Китаец поднял брови, сжал губы и громко ответил:
– Это не конь, а свинья, и я оцень сильно недоволен!
– Чего же ты в таком случае хочешь, позволь тебя спросить? – рисуя на лице удивление, промолвил Тамерлан.
– Ты сам знаешь, – отвечал упрямый китаец. – Хоцу, цтобы ты отпустил моих храбрых нукеров, заплатил дань нашему великому императору Чжай Цзиканю и с почестями отпустил нас домой.

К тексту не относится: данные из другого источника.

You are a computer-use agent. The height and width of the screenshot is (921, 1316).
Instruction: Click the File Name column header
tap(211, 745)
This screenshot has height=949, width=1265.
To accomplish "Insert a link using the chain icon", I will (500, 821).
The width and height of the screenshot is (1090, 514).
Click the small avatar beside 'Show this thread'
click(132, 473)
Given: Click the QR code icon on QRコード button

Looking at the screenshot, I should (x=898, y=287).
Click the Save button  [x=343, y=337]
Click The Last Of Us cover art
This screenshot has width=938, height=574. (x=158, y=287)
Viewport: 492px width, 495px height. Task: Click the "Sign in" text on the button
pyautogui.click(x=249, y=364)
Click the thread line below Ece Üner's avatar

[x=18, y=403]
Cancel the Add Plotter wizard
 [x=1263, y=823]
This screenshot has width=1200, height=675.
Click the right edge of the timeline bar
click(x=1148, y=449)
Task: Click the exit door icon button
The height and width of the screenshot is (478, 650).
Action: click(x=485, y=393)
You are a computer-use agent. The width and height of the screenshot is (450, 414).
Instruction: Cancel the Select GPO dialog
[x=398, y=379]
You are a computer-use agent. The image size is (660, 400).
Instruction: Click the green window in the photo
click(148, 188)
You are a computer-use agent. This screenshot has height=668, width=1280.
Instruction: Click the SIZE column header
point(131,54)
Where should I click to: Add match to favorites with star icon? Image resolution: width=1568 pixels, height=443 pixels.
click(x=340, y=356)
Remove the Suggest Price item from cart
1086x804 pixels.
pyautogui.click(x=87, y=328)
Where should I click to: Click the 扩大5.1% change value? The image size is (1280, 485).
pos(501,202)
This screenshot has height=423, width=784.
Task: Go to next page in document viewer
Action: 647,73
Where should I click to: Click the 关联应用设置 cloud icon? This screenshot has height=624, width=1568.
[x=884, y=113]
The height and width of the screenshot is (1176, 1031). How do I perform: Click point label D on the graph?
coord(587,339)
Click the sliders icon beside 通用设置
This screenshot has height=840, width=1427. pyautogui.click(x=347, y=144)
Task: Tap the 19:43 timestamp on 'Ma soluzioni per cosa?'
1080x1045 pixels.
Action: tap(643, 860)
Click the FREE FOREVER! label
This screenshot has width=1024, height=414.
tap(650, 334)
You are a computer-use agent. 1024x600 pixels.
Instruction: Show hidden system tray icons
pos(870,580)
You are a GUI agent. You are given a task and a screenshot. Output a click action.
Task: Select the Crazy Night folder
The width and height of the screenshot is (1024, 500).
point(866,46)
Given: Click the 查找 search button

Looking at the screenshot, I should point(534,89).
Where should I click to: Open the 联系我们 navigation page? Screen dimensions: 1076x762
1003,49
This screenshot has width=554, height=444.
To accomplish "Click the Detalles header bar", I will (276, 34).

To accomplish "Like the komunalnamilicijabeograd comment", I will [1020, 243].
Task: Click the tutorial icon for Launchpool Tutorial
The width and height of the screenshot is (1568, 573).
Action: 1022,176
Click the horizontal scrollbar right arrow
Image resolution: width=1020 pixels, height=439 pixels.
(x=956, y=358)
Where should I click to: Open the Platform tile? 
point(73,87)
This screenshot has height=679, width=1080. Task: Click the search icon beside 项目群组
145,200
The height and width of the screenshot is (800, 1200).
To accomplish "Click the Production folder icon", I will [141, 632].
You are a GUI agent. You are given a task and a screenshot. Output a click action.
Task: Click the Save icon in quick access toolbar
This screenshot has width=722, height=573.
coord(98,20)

– Представь себе, – грозно произнес тут Тамерлан, – я именно собираюсь выполнить все твои просьбы. Сегодня же ты отправишься на родину, в Китай. Поедешь на этой свинье. Тут тебе и почести – ведь вы же со своим императором почитаете свинью как священное животное. Дань Чай Цикану я заплачу, он получит все, что ему воистину причитается. И ты передай ему это. Но я сам привезу дань достойную, такую, от которой реки китайские окрасятся в красное. А еще я в подарок императору Чай Цикану настрою по всей его империи красивых башен, таких, какими я украсил Иран и оба Ирака, Хорасан и Индию и многие другие страны. Круглого кирпича для тех башен у вас в Китае навалом. Ну а что касается твоих нукеров, то они очень погано вели себя и прекрасный сад, в котором я ласково принимал их, превратили в хлев. За это они и обитают теперь в месте менее благоустроенном. Но и их я в конце концов осчастливлю. Я подарю им волю. Самую вольную волю, какую только можно себе представить. Но не сейчас, а когда поеду навещать твоего императора, Тангус-хана. Прощай, гордый посол, и поспеши к своему государю! Дорогу послу Тангус-хана!
Упирающуюся свинью снова потащили. Теперь уже вон с курултая, и она, будто осознав это, охотно затопала своими короткими ногами, везя на спине обиженного, но не сломленного Ли Гаоци.
Тут снова вовсю заиграла музыка, и музыкантов заметно прибавилось, так что шум стоял значительный. Причудливо раскрашенные слоны, медленно покачиваясь, входили на площадь курултая, со всех сторон уже бежали подавальщики, неся огромные кувшины с вином, блюда с изысканными яствами, позолоченные кожи, на которых горами возвышалось дымящееся, сочное, только что искусно приготовленное баранье и лошадиное мясо, другие несли корзины с мягкими свежими лепешками и фруктами, дыни и арбузы величиной с колесо арбы. На слонах и за слонами виднелись скачущие и жонглирующие кызыки и фокусники.
Курултай окончился. Начинался праздник по случаю окончания курултая и объявления очередной Тамерлановой войны.